■ Page text
──────────
During the height of the pandemic, schools sent kids home if they had a sore throat, cough, headache or any potential COVID-19 symptom and told them to stay home for as long as two weeks if they came in contact with someone with COVID.
But California’s state of emergency is long gone, while high numbers of students are missing school and falling behind grade level. So schools have reversed course — now school and health officials say kids can still come to school even if they’re showing mild respiratory symptoms or if they have been exposed to COVID, provided they don’t have it themselves.
The state health department released detailed new guidance earlier this month that outlines under what circumstances a student should stay home from school or child care.
In general, a student can come to school as long as their symptoms don’t prevent them from being able to “meaningfully participate” in school or child care. Students should also stay home if their condition requires a degree of care from school staff that would compromise other students’ health or safety, the guidance says.
──────────
■ Exercise aim
Render this sentence from the text on California school attendance into Spanish: "The state health department released detailed new guidance earlier this month that outlines under what circumstances a student should stay home from school or child care."

■ Excerpted data
──────────
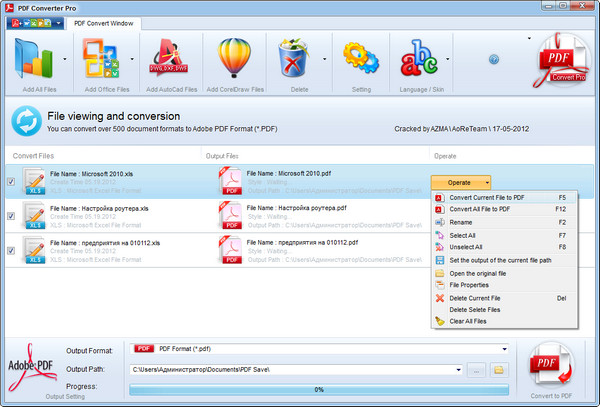Toggle checkbox for Настройка роутера.xls

pos(11,215)
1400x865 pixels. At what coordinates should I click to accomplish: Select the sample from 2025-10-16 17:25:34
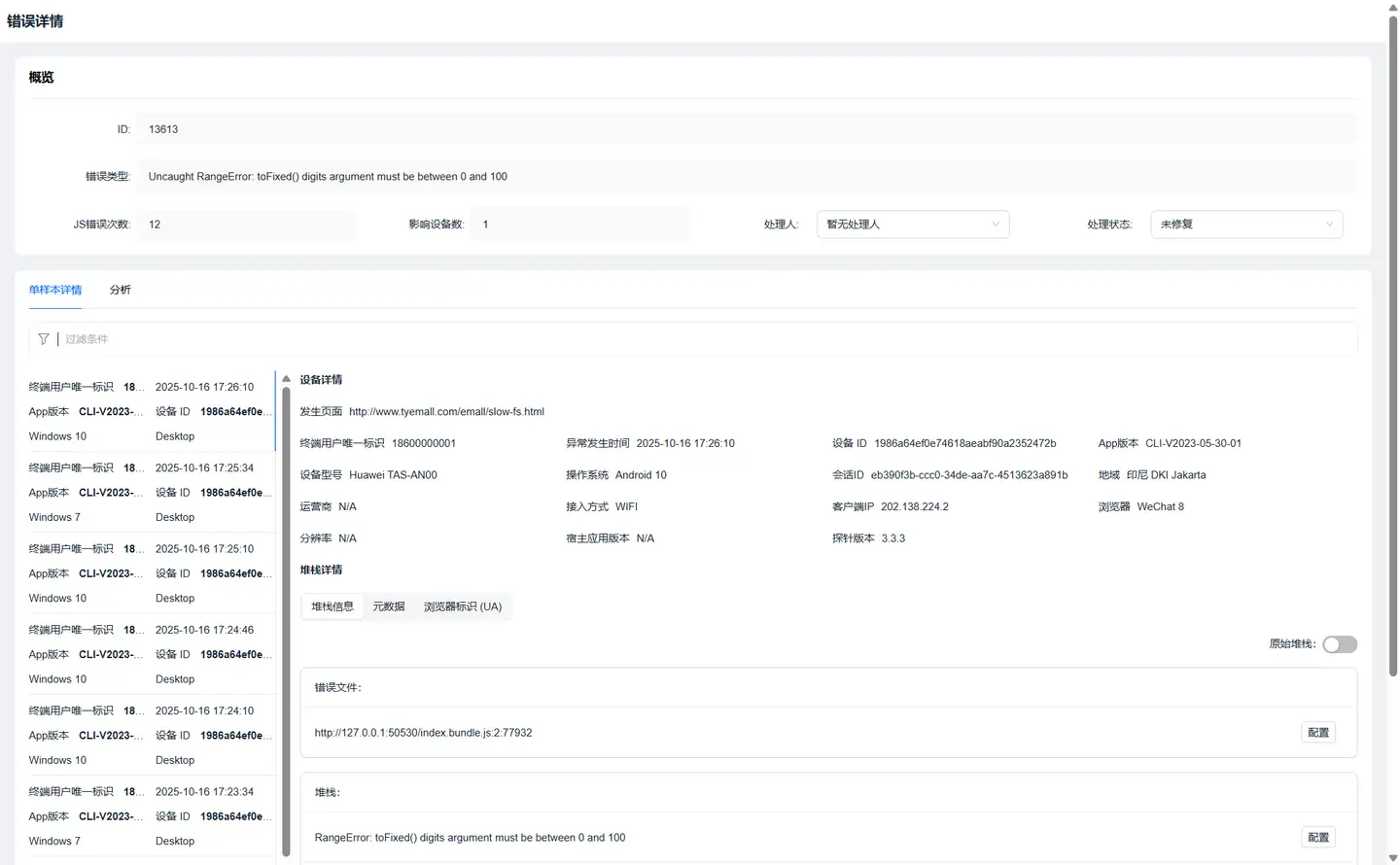pyautogui.click(x=151, y=493)
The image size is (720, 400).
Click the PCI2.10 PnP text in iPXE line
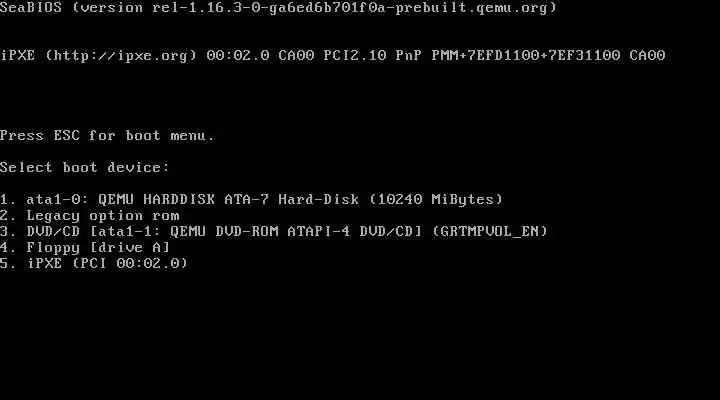click(372, 56)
──────────
■ Response area
El departamento de salud del estado publicó a principios de este mes una nueva guía detallada que describe en qué circunstancias un estudiante debe quedarse en casa y no ir a la escuela o a la guardería.